NVIDIA Blackwell's High Power Consumption Drives Cooling Demands; Liquid Cooling Penetration Expected to Reach 10% by Late 2024

TheLostSwede · Jul 30, 2024

With the growing demand for high-speed computing, more effective cooling solutions for AI servers are gaining significant attention. TrendForce's latest report on AI servers reveals that NVIDIA is set to launch its next-generation Blackwell platform by the end of 2024. Major CSPs are expected to start building AI server data centers based on this new platform, potentially driving the penetration rate of liquid cooling solutions to 10%.

Air and liquid cooling systems to meet higher cooling demands
TrendForce reports that the NVIDIA Blackwell platform will officially launch in 2025, replacing the current Hopper platform and becoming the dominant solution for NVIDIA's high-end GPUs, accounting for nearly 83% of all high-end products. High-performance AI server models like the B200 and GB200 are designed for maximum efficiency, with individual GPUs consuming over 1,000 W. HGX models will house 8 GPUs each, while NVL models will support 36 or 72 GPUs per rack, significantly boosting the growth of the liquid cooling supply chain for AI servers.
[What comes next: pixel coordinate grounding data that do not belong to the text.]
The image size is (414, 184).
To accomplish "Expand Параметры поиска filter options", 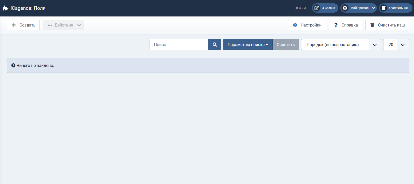I will 248,45.
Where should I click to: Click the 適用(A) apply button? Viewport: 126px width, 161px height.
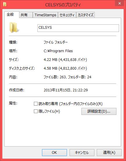point(109,153)
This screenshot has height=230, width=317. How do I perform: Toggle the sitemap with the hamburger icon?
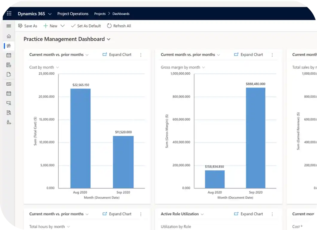tap(9, 26)
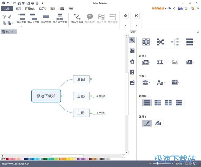
Task: Collapse the 子主题3 branch of 主题3
Action: (91, 113)

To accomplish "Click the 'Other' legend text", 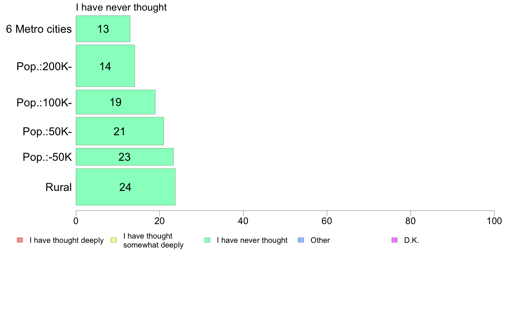I will (x=320, y=240).
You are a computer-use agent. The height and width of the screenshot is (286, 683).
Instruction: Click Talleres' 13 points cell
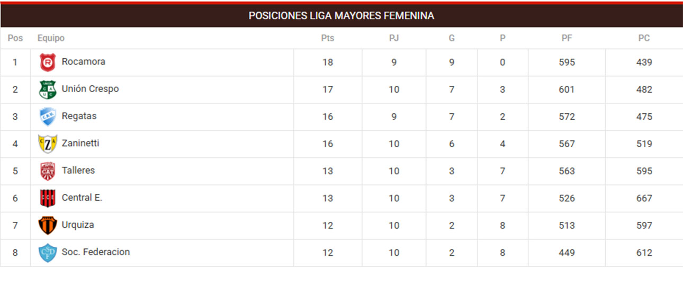[328, 171]
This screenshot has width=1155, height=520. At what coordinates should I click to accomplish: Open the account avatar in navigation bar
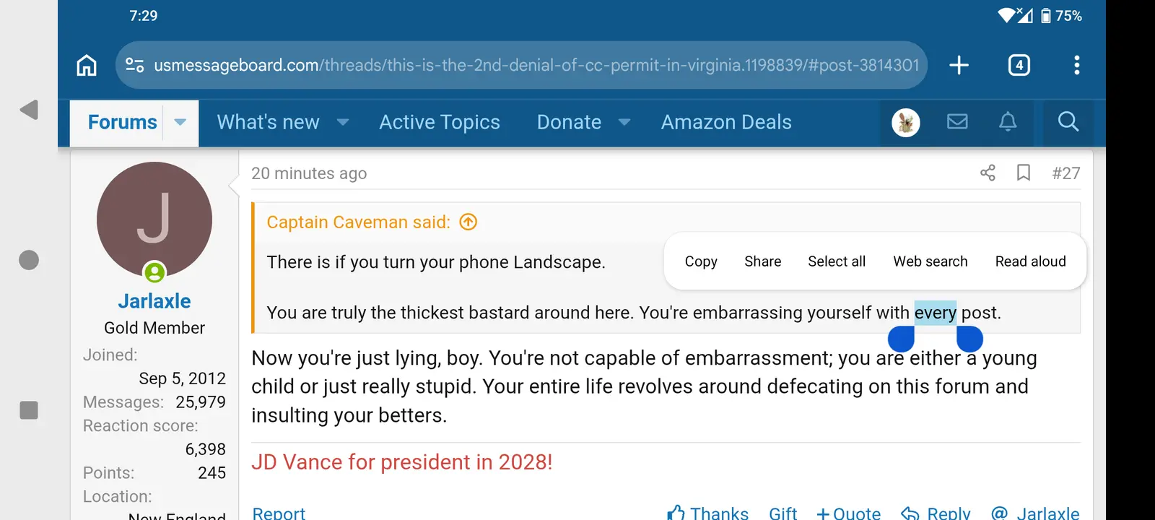point(906,122)
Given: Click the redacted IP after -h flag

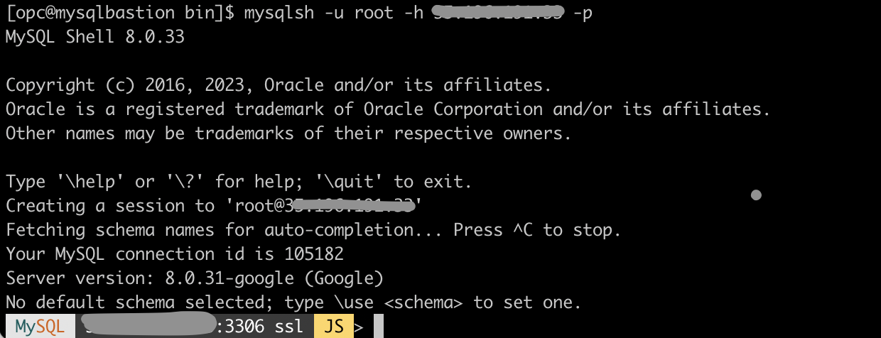Looking at the screenshot, I should 498,12.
TrendForce highlights the increasing TDP of server chips, with the B200 chip's TDP reaching 1,000 W, making traditional air cooling solutions inadequate. The TDP of the GB200 NVL36 and NVL72 complete rack systems is projected to reach 70kW and nearly 140kW, respectively, necessitating advanced liquid cooling solutions for effective heat management.

TrendForce observes that the GB200 NVL36 architecture will initially utilize a combination of air and liquid cooling solutions, while the NVL72, due to higher cooling demands, will primarily employ liquid cooling.
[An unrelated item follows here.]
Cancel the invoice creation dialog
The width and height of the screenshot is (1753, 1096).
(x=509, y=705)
TrendForce identifies five major components in the current liquid cooling supply chain for GB200 rack systems: cold plates, coolant distribution units (CDUs), manifolds, quick disconnects (QDs), and rear door heat exchangers (RDHx).

The CDU is the critical system responsible for regulating coolant flow to maintain rack temperatures within the designated TDP range, preventing component damage. Vertiv is currently the main CDU supplier for NVIDIA AI solutions, with Chicony, Auras, Delta, and CoolIT undergoing continuous testing.

GB200 shipments expected to reach 60,000 units in 2025, making Blackwell the mainstream platform and accounting for over 80% of NVIDIA's high-end GPUs
In 2025, NVIDIA will target CSPs and enterprise customers with diverse AI server configurations, including the HGX, GB200 Rack, and MGX, with expected shipment ratios of 5:4:1. The HGX platform will seamlessly transition from the existing Hopper platform, enabling CSPs and large enterprise customers to adopt it quickly. The GB200 rack AI server solution will primarily target the hyperscale CSP market. TrendForce predicts NVIDIA will introduce the NVL36 configuration at the end of 2024 to quickly enter the market, with the more complex NVL72 expected to launch in 2025.

TrendForce forecasts that in 2025, GB200 NVL36 shipments will reach 60,000 racks, with Blackwell GPU usage between 2.1 to 2.2 million units.

However, there are several variables in the adoption of the GB200 Rack by end customers. TrendForce points out that the NVL72's power consumption of around 140kW per rack requires sophisticated liquid cooling solutions, making it challenging. Additionally, liquid-cooled rack designs are more suitable for new CSP data centers but involve complex planning processes. CSPs might also avoid being tied to a single supplier's specifications and opt for HGX or MGX models with x86 CPU architectures, or expand their self-developed ASIC AI server infrastructure for lower costs or specific AI applications.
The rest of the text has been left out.